What is being asked: Take down each entry exactly as written.

(Stored data entries)
========
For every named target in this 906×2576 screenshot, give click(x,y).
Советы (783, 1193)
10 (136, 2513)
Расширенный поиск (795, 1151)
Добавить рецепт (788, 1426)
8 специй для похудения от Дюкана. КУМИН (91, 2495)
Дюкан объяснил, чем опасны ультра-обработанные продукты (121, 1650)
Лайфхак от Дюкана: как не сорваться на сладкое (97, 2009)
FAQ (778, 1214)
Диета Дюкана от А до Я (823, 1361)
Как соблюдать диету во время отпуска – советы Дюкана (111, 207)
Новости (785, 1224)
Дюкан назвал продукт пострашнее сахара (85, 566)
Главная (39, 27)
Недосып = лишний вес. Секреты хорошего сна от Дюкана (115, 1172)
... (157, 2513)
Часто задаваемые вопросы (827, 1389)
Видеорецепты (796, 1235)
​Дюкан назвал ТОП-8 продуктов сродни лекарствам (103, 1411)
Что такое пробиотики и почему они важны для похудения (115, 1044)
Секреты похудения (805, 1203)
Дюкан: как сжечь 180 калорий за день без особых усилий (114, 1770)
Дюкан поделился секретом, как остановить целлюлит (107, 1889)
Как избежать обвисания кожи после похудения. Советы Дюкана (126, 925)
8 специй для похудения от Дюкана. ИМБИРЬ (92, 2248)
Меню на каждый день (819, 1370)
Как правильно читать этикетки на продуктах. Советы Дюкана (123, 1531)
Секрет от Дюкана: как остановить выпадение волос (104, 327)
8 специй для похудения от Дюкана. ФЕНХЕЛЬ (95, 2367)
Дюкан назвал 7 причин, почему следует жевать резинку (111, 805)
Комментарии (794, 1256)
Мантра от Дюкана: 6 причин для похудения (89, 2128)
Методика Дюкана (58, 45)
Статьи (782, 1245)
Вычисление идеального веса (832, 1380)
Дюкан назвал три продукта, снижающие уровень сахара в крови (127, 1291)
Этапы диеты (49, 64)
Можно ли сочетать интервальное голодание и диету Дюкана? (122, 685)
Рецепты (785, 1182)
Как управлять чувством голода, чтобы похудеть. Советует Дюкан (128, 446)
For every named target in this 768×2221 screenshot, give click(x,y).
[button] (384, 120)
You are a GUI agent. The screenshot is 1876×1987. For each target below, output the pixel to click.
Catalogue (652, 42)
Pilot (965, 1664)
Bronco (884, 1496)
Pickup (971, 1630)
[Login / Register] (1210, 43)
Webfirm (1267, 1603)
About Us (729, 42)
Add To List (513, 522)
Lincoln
========
Task answer:
For every named target in this 906×2576 screenshot, give click(x,y).
Советы (783, 1193)
10 (136, 2513)
Расширенный поиск (795, 1151)
Добавить рецепт (788, 1426)
8 специй для похудения от Дюкана. КУМИН (91, 2495)
Дюкан объяснил, чем опасны ультра-обработанные продукты (121, 1650)
Лайфхак от Дюкана: как не сорваться на сладкое (97, 2009)
FAQ (778, 1214)
Диета Дюкана от А до Я (823, 1361)
Как соблюдать диету во время отпуска – советы Дюкана (111, 207)
Новости (785, 1224)
Дюкан назвал продукт пострашнее сахара (85, 566)
Главная (39, 27)
Недосып = лишний вес. Секреты хорошего сна от Дюкана (115, 1172)
... (157, 2513)
Часто задаваемые вопросы (827, 1389)
Видеорецепты (796, 1235)
​Дюкан назвал ТОП-8 продуктов сродни лекарствам (103, 1411)
Что такое пробиотики и почему они важны для похудения (115, 1044)
Секреты похудения (805, 1203)
Дюкан: как сжечь 180 калорий за день без особых усилий (114, 1770)
Дюкан поделился секретом, как остановить целлюлит (107, 1889)
Как избежать обвисания кожи после похудения. Советы Дюкана (126, 925)
8 специй для похудения от Дюкана. ИМБИРЬ (92, 2248)
Меню на каждый день (819, 1370)
Как правильно читать этикетки на продуктах. Советы Дюкана (123, 1531)
Секрет от Дюкана: как остановить выпадение волос (104, 327)
8 специй для похудения от Дюкана. ФЕНХЕЛЬ (95, 2367)
Дюкан назвал 7 причин, почему следует жевать резинку (111, 805)
Комментарии (794, 1256)
Мантра от Дюкана: 6 причин для похудения (89, 2128)
Методика Дюкана (58, 45)
Статьи (782, 1245)
Вычисление идеального веса (832, 1380)
Дюкан назвал три продукта, снижающие уровень сахара в крови (127, 1291)
Этапы диеты (49, 64)
Можно ли сочетать интервальное голодание и диету Дюкана? (122, 685)
Рецепты (785, 1182)
Как управлять чувством голода, чтобы похудеть. Советует Дюкан (128, 446)
For every named target in this 768×2221 screenshot, give click(x,y).
[button] (384, 120)
You are a GUI agent. The screenshot is 1876×1987. For each target below, output the pixel to click.
Catalogue (652, 42)
Pilot (965, 1664)
Bronco (884, 1496)
Pickup (971, 1630)
[Login / Register] (1210, 43)
Webfirm (1267, 1603)
About Us (729, 42)
Add To List (513, 522)
Lincoln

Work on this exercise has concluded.